---------- DATASET EXTRACT ----------

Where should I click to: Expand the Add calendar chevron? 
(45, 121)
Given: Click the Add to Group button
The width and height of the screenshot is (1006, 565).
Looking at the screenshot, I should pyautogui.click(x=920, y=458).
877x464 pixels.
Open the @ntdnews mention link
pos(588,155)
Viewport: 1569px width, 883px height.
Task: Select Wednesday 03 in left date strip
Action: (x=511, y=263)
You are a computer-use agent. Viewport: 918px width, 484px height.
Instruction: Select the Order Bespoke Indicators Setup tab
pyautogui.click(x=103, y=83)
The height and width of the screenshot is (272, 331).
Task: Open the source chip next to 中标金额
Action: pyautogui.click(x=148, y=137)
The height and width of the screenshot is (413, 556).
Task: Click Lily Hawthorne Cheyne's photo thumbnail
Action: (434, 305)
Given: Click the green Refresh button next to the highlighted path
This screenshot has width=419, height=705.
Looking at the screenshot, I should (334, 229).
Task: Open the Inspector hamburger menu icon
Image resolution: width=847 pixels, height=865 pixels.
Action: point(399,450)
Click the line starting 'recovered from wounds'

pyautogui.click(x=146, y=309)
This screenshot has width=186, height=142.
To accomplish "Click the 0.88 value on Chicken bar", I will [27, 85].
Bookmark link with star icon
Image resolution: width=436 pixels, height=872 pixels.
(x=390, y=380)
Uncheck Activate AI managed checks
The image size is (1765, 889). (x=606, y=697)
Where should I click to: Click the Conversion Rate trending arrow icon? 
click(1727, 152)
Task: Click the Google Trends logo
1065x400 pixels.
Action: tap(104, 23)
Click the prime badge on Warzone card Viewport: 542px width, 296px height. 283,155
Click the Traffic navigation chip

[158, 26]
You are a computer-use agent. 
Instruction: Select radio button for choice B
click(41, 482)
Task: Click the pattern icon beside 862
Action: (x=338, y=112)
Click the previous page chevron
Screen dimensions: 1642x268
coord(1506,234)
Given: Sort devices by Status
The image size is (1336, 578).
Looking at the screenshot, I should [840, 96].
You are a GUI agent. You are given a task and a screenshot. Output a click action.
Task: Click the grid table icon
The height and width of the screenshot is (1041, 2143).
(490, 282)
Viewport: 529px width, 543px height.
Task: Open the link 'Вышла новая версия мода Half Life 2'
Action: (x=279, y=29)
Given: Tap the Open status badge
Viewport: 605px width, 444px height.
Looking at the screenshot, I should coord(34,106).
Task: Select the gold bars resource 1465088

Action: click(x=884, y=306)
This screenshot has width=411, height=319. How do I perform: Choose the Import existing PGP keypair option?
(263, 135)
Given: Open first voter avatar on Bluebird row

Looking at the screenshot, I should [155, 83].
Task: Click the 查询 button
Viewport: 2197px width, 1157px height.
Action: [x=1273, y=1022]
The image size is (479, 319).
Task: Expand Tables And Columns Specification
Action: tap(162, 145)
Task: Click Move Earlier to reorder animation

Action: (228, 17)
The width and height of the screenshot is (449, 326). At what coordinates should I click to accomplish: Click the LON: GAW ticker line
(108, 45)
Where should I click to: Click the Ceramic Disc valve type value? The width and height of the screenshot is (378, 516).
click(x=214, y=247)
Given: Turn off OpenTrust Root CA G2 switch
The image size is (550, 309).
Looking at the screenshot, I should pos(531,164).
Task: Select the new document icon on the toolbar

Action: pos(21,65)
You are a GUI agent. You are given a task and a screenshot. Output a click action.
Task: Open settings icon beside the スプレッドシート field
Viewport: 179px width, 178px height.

----------

-- EXERCISE PROMPT --
Using the entries above, give back exactly the line containing "877x464 pixels.", the line containing "This screenshot has width=186, height=142.", and every line between them, and nothing else.

-- YOUR RESPONSE --
877x464 pixels.
Open the @ntdnews mention link
pos(588,155)
Viewport: 1569px width, 883px height.
Task: Select Wednesday 03 in left date strip
Action: (x=511, y=263)
You are a computer-use agent. Viewport: 918px width, 484px height.
Instruction: Select the Order Bespoke Indicators Setup tab
pyautogui.click(x=103, y=83)
The height and width of the screenshot is (272, 331).
Task: Open the source chip next to 中标金额
Action: pyautogui.click(x=148, y=137)
The height and width of the screenshot is (413, 556).
Task: Click Lily Hawthorne Cheyne's photo thumbnail
Action: (434, 305)
Given: Click the green Refresh button next to the highlighted path
This screenshot has width=419, height=705.
Looking at the screenshot, I should (334, 229).
Task: Open the Inspector hamburger menu icon
Image resolution: width=847 pixels, height=865 pixels.
Action: point(399,450)
Click the line starting 'recovered from wounds'

pyautogui.click(x=146, y=309)
This screenshot has width=186, height=142.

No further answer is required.